June 1 , 2002
The Top 10 The Ten Most Intriguing Business Decisions in the Post-Enron World.
10. Exelon throws in the towel on pebble bed ...
Exelon drops out of partnership studying the commercialization of pebble bed modular reactor nuclear technology. As the only U.S. utility considering PBMR, some predict Exelon's exit could put development of the technology on the backburner in the United States.
9. ... Exelon, Entergy, Dominion ready to do the rounds on traditional nuclear
Exelon, Entergy and Dominion this spring become the first companies to name sites for possible new nuclear plant construction under the Nuclear Regulatory Commission's early site processing. Entergy selects its Grand Gulf nuclear station, near Point Gibson, Miss., as a possible location for the construction of a new reactor, while Dominion announces that it might seek to expand its North Anna nuclear plant in Louisa County, Va. Exelon is eyeing its existing Clinton (Ill.) nuclear plant site for possible expansion.
8. AES wants out of Cilcorp marriage
Three years after acquiring it, AES agrees to sell Cilcorp to Ameren. AES says the sale will significantly contribute to its balance sheet in keeping with its commitment to improve its declining liquidity.

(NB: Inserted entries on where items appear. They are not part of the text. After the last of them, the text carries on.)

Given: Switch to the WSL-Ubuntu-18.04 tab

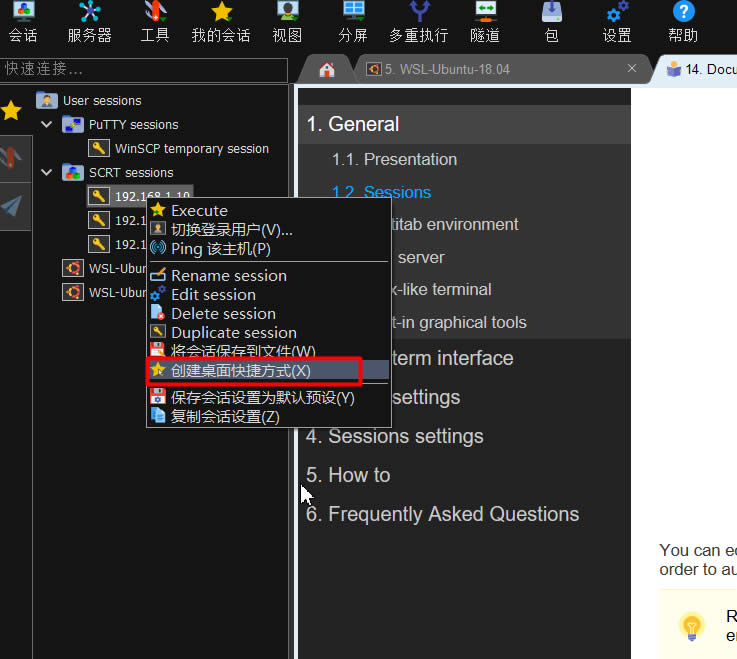Looking at the screenshot, I should click(x=497, y=69).
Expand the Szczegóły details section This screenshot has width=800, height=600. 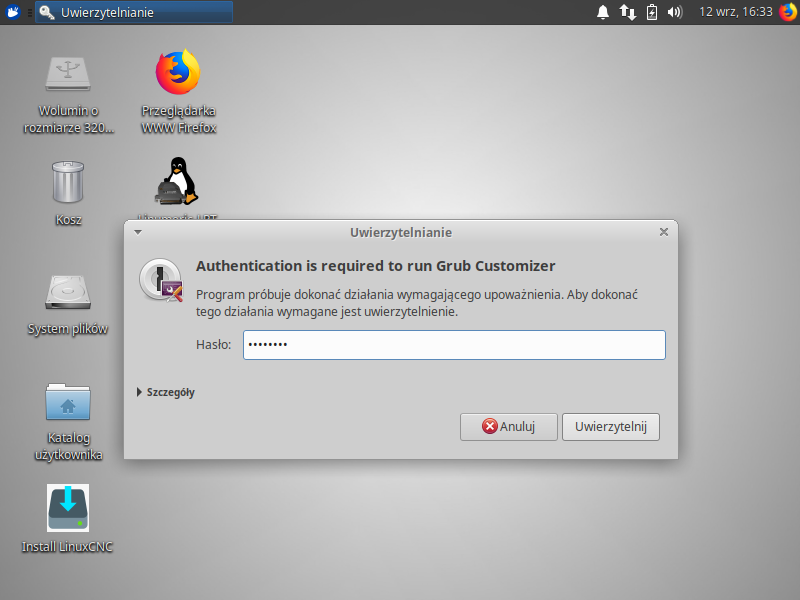pos(166,393)

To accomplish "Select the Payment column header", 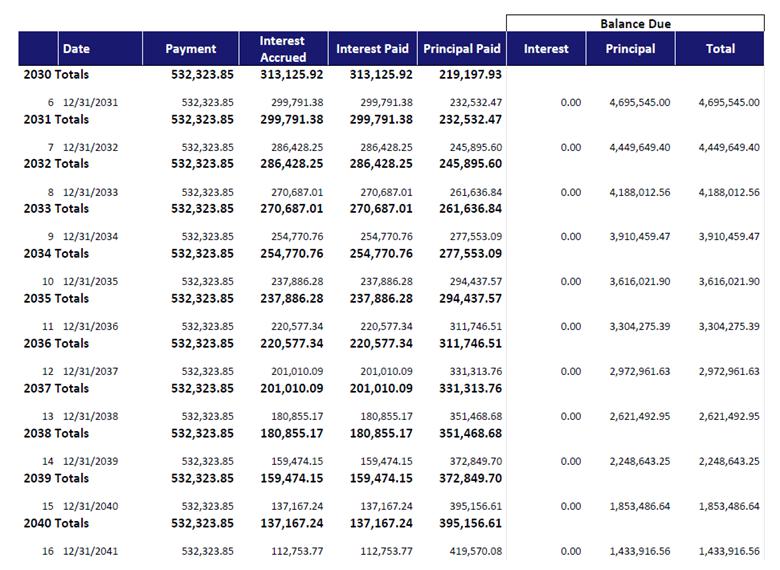I will click(190, 49).
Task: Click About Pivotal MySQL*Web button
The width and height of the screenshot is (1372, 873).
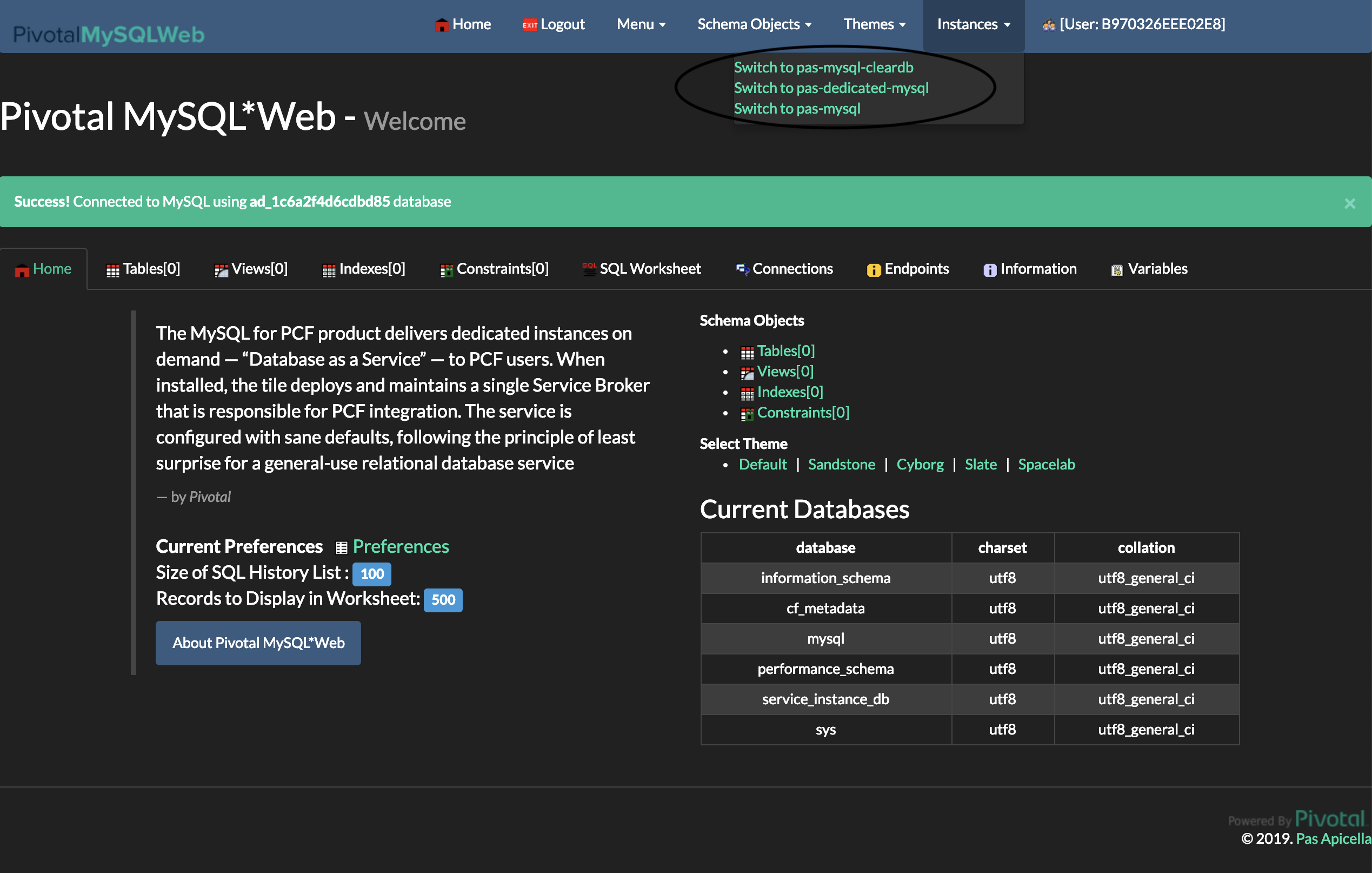Action: click(258, 643)
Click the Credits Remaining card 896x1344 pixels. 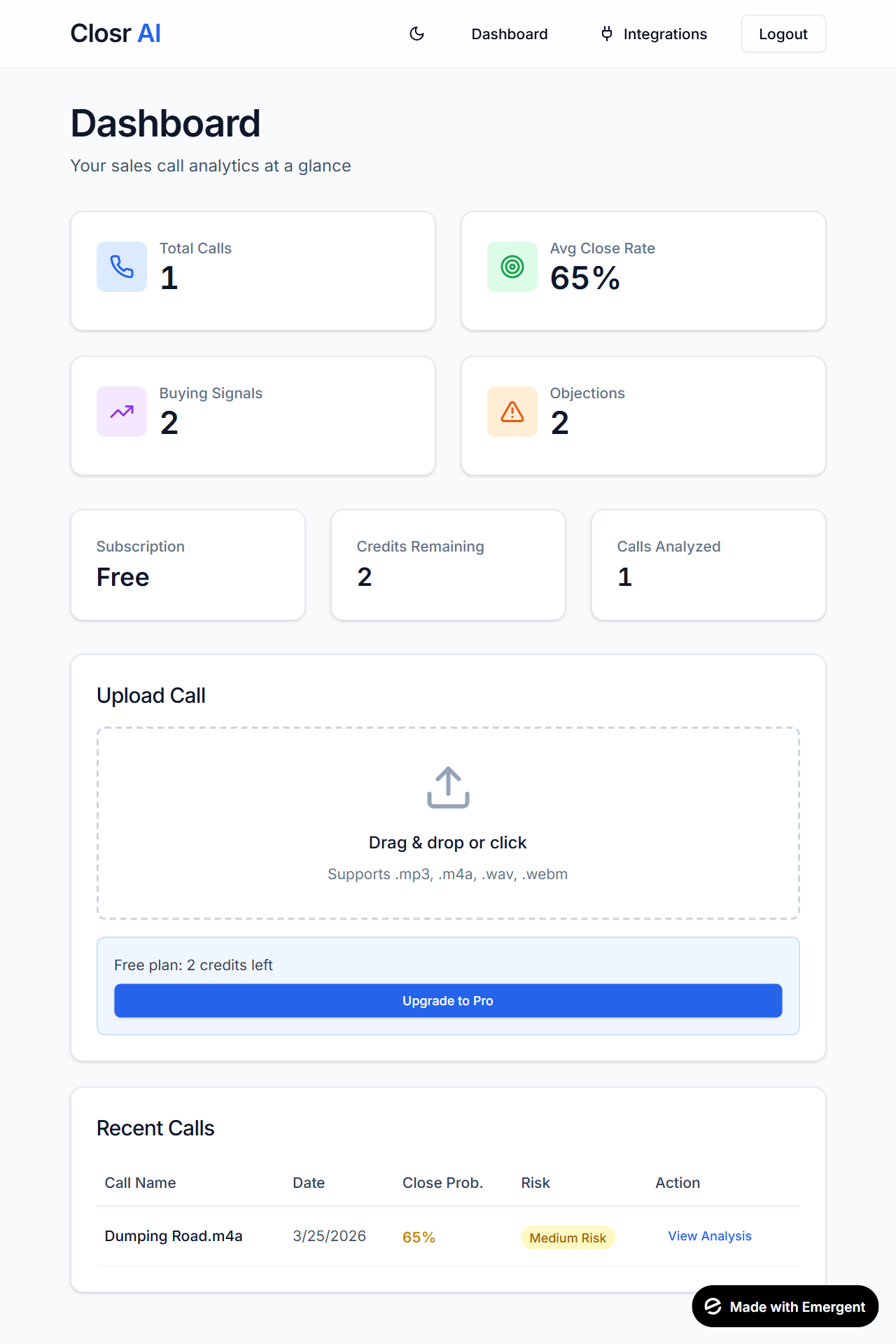click(448, 565)
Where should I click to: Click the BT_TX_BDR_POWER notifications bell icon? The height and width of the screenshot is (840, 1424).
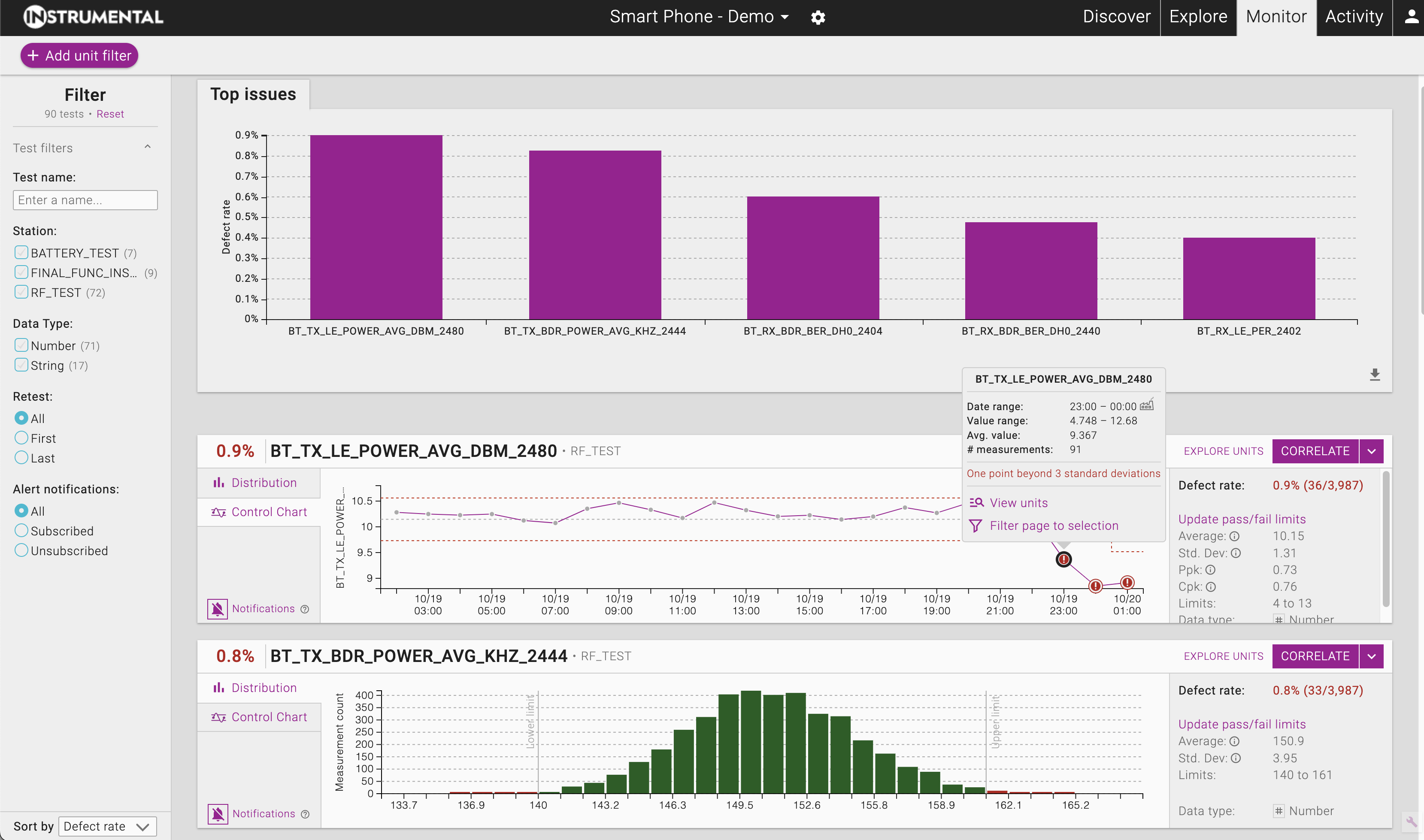218,814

7. New-look Aquila goes hunting
UtiliCorp United swims against current by changing name to Aquila as part of strategy to convey the company's increased focus on energy trading and risk management. Still aware of the importance of assets, though, Aquila hits the M&A circuit and announces deal to buy power producer Cogentrix Energy, nearly doubling Aquila's capacity to generate power.
6. Centrica spurns NP, inherits AEP assets
Anxiety about NewPower Holdings' ties to Enron's bankruptcy gives Centrica cold feet in March in its quest to become the number one energy retailer in North America. Less than a month later, though, Centrica consummates a deal with AEP that transfers AEP retail accounts in Texas to Centrica, giving the U.K. giant a stronger foothold in Texas' deregulating market.
5. National Grid plots U.S. invasion
National Grid Group proposes merger with Lattice Group, owner of British pipeline company Transco, creating a combined company this fall with a market cap of $24 billion. National Grid proclaims that one of the most important reasons for the deal is to create new M&A opportunities in the northeastern United States.
4. Trans-Elect, CMS make history
In a first-of-its-kind deal, Consumers Energy, a subsidiary of CMS Energy, closes on the sale of its transmission system, known as Michigan Electric Transmission Co., to private power grid company Trans-Elect. The deal is the first outright sale of a U.S.-based transmission system to an independent transmission company.
3. UBS Paints Pin Stripes On Former Enron Traders
UBS Warburg acquires the energy trading operations of Enron this past winter and launches its own version of EnronOnline called UBSWenergy.com. Housed in the new office building mirroring Enron's headquarters in downtown Houston, UBS Warburg Energy retains about 625 former Enron employees. UBS acquires Enron's trading business for no up-front money. It promises to give Enron 33 percent of the profits of the operation, climbing to 45 percent in 10 years.
2. Calpine signs California peace plan
Facing a credit crunch and a pushy state attorney general, Calpine agrees with California to shorten the length of power supply contracts and pay the state several million dollars. The renegotiated deals plus Calpine's decision to issue new stock and gather new credit lines should help the battered independent power producer build a cash cushion for the future. and ...
1. Dynegy leaves Enron at the altar, clings to so-called cash cow pipe
Dynegy grabs rights to sure-thing Northern Natural Gas pipeline from Enron in January as collateral for a $1.5 billion cash infusion it made during its aborted takeover of Enron last fall. But wait. The traditionally financially strong Northern Natural reports first-quarter 2002 loss. Perhaps Enron is less keen now to buy back the pipeline, which it has rights to if it can raise the money by June 30.